| Provided entries |

○ ○ ○ ○ ○ ○ ○

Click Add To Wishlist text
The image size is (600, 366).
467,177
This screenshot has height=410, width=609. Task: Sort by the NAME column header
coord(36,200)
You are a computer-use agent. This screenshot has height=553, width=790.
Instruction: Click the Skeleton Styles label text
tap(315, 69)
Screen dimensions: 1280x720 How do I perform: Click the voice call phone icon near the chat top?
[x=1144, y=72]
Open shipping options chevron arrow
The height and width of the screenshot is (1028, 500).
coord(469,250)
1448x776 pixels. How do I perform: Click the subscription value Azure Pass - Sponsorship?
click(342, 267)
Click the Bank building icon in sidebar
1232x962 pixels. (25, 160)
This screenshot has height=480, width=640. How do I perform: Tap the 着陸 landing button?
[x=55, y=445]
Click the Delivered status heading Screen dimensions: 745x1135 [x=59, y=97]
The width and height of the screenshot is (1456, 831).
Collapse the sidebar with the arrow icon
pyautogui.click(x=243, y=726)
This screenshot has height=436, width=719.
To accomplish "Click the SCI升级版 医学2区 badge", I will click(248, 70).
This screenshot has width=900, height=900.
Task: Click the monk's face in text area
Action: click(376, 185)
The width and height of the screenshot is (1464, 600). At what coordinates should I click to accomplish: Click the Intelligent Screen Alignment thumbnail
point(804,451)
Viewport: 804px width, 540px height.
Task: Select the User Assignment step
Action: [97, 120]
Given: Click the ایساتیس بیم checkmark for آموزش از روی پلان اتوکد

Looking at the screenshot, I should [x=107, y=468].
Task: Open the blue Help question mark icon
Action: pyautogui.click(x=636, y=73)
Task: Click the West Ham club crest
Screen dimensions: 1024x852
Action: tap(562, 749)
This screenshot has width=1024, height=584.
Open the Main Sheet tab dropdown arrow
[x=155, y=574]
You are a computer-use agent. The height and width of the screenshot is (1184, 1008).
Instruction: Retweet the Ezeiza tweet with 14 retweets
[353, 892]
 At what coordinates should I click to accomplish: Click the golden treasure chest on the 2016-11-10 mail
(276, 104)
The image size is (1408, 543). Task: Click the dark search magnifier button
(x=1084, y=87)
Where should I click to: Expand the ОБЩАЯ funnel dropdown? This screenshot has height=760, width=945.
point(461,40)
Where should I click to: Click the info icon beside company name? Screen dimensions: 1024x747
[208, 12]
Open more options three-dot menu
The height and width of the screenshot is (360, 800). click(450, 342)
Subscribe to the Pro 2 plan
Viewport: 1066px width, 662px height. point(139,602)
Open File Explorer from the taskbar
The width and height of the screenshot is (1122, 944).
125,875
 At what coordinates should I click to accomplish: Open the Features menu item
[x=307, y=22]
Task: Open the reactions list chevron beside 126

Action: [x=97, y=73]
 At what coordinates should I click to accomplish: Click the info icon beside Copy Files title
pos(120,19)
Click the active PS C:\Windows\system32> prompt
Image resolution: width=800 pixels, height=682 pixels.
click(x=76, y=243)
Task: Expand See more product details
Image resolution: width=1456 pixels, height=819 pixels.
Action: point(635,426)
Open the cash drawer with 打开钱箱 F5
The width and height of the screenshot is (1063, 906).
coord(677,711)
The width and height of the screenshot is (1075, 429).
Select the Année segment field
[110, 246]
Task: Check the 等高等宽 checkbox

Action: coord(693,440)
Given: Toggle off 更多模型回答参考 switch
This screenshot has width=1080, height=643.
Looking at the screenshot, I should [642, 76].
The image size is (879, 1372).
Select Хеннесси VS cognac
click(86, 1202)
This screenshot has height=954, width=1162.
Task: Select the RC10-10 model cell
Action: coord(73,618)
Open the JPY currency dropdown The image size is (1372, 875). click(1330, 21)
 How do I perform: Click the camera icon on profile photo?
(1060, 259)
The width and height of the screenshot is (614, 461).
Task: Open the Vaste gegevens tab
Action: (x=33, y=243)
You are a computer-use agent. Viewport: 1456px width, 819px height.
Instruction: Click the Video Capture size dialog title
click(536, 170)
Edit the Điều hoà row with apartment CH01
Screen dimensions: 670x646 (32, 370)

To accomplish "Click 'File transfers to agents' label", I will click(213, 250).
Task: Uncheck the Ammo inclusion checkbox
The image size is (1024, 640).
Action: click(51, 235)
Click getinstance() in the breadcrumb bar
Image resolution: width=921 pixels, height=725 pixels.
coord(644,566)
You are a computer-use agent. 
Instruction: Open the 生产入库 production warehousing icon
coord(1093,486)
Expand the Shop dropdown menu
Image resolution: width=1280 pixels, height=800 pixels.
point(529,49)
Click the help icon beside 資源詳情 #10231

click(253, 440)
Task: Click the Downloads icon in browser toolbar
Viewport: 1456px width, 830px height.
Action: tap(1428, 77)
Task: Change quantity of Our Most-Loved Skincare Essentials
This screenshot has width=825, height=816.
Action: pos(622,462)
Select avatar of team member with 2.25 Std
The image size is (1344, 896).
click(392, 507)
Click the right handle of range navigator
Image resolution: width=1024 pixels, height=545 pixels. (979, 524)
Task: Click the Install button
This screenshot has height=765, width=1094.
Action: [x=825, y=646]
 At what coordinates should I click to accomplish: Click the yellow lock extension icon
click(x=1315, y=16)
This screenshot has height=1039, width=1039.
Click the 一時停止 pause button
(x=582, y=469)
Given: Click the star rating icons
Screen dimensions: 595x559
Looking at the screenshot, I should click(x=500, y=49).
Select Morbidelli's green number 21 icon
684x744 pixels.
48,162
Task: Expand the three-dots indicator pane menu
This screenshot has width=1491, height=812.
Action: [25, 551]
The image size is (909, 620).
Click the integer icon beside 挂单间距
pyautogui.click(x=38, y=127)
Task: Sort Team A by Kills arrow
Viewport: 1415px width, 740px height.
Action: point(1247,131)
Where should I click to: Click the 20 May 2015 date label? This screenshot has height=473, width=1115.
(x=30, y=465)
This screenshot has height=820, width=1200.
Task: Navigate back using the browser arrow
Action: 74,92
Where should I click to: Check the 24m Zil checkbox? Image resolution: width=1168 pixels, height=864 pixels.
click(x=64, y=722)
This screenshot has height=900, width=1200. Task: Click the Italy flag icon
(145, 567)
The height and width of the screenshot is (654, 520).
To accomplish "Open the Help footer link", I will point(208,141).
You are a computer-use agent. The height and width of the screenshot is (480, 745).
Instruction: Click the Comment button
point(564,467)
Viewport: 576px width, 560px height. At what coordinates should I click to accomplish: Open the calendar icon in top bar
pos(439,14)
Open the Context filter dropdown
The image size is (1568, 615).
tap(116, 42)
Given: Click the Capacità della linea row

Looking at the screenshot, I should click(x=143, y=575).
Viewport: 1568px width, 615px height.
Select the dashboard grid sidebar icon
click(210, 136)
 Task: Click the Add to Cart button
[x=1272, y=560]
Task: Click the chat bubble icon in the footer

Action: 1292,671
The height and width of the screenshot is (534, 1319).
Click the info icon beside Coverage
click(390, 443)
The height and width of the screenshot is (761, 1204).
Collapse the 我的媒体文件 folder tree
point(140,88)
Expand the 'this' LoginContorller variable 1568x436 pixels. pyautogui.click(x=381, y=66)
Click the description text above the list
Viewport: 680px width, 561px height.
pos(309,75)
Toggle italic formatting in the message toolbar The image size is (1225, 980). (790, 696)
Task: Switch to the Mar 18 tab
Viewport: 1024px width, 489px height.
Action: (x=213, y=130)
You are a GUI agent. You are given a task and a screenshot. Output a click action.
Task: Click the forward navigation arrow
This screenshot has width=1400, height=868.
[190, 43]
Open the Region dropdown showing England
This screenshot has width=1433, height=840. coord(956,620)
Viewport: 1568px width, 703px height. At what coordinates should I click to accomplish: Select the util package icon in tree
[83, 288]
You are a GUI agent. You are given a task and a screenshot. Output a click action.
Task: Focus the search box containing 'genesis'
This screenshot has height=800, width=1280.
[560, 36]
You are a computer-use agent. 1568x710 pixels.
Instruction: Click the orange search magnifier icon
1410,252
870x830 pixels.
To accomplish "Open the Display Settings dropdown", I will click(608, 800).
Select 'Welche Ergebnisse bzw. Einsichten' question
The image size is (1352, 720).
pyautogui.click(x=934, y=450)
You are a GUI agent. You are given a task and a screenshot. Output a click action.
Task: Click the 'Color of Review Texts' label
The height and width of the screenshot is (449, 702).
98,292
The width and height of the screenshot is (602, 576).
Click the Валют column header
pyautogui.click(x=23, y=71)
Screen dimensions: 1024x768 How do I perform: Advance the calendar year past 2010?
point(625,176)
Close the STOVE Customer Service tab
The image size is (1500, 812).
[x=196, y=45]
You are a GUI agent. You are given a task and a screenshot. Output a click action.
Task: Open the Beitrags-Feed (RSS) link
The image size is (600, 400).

○ ○ ○ ○ ○ ○ ○

| Task to carry out |
Every line in the records above that contains the word "computer" should be copied out.

| Exercise response |
You are a computer-use agent. This screenshot has height=553, width=790.
You are a computer-use agent. The height and width of the screenshot is (1184, 1008).
You are a computer-use agent. Viewport: 1456px width, 819px height.
You are a computer-use agent. 
You are a computer-use agent. The height and width of the screenshot is (480, 745).
You are a computer-use agent. 1568x710 pixels.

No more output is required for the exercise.